# "Mythical" Russian military threat is "a profitable business."



## TG (Jul 28, 2014)

"Fabricated, mythical threats like the so-called Russian military threat are constantly repeated. This is, indeed, a profitable business to seek new budgets in countries and press allies to fit the interests of one superpower, expand NATO and bring the alliance's infrastructure, combat units and military hardware to our borders," said Putin.

"The truth is, however, that Russia is not going to attack anyone, that's ridiculous," he continued.
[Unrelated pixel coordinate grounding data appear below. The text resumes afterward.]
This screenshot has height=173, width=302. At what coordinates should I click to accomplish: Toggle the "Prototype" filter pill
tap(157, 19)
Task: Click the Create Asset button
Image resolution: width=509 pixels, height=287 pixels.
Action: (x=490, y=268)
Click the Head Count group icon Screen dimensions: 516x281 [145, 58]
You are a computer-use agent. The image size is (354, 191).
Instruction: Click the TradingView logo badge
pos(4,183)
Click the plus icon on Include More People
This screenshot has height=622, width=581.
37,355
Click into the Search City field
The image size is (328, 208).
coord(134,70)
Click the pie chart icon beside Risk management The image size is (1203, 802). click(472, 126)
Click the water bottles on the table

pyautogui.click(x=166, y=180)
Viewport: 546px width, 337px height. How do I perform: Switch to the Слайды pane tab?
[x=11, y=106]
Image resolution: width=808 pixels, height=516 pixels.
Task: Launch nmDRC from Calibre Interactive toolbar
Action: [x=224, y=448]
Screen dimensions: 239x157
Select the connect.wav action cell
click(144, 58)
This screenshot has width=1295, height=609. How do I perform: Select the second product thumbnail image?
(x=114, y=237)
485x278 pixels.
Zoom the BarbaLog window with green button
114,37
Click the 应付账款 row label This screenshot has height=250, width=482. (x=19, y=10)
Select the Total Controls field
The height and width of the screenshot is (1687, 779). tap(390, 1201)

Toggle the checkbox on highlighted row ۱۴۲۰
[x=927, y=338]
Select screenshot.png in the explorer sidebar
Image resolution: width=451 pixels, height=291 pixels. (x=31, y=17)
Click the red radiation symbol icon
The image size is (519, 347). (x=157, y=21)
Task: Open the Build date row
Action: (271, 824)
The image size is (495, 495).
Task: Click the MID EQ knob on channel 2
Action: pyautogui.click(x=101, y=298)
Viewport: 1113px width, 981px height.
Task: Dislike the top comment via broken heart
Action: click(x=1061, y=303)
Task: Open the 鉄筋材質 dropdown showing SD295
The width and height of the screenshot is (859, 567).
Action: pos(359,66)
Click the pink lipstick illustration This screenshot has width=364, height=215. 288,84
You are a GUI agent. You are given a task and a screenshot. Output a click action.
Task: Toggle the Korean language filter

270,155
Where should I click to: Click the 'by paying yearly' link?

Putin: Use of 'mythical' Russian military threat a ?profitable business' | Russia Beyond The Headlines


----------



## Denton (Sep 18, 2012)

I feel confident Putin will not attack anyone. As I said before, Putin is not the one I think will start WWIII.


----------



## Sonya (Oct 20, 2016)

I don't think Putin will attack, but the conflict over the pipeline is very real, it isn't just spin to increase defense spending.

After the US spent trillions of dollars overthrowing governments in the middle east Iran/Russia/Syria and now Turkey and Iraq are going to take control most of the oil flowing into Europe by running their own pipeline.

That leaves the Saudis and the US out in the cold, and it is all because Syria did not capitulate. That is no small matter, it involves big money and the global elite. The US is laying the groundwork for what could be a very nasty confrontation over that mess.

If anyone hasn't read about the pipeline here is a good, short article on it with maps, it is eye opening:
Syrian war explainer: Is it all about a gas pipeline?

*This is the current pipeline agreement between Syria/Iran/Iraq:*









*And this is what the US/Saudi's want, and they may risk WWIII to get it. IMO the current Nato buildup is an attempt to intimidate Russia and force them to back down in Syria:*


----------



## Boss Dog (Feb 8, 2013)

I'm sure Russia's immediate neighbors have other thoughts on the matter.


----------



## Targetshooter (Dec 4, 2015)

I say let them fight it out , the USA needs to stay out of it for now till after the election is over with and let Trump deal with them .


----------



## Illini Warrior (Jan 24, 2015)

and I understand Stalin was all misunderstood also ....


----------



## Camel923 (Aug 13, 2014)

Sonya said:


> I don't think Putin will attack, but the conflict over the pipeline is very real, it isn't just spin to increase defense spending.
> 
> After the US spent trillions of dollars overthrowing governments in the middle east Iran/Russia/Syria and now Turkey and Iraq are going to take control most of the oil flowing into Europe by running their own pipeline.
> 
> ...


I have said this plan was around for years. It's Syria's payback to Russia for previous support and Russia is helping its ally. This is why the DC slime balls supported killing Christians and Saving Muslims in Bosnia...all part of the plans pipe line to compete with Russian Gas.


----------



## A Watchman (Sep 14, 2015)

If Putin is smart he will just sit back and watch us put the noose around our own necks.


----------



## stowlin (Apr 25, 2016)

A Watchman said:


> If Putin is smart he will just sit back and watch us put the noose around our own necks.


Not sure I agree; I think he'd rather tie the not and help out. SO long as he can wear a mask doing it and not be outed.


----------



## Prepared One (Nov 5, 2014)

I don't see Putin attacking outright unless provoked. Now, he would love nothing better then to muddy the waters and watch the U.S. flounder in it's own feces. I think he is a cagey politician, wily and crafty. Way more so then the current boob we have who is, and will always remain, clueless. I see a confrontation with Russia as possible however, not so much as a preemptive strike type thing ( Although anything is possible ) but more of an escalating situation, miscalculation, or misinterpretation of intentions or an event. There are way to many of our interests in direct conflict with theirs and to much of our military in close proximity to theirs. Wars have started over less I am sure. Also keep in mind history has proved we don't need to be particularly smart when deciding to go to war. 

All the talk does fuel budget increases tho. It worked for Reagan.


----------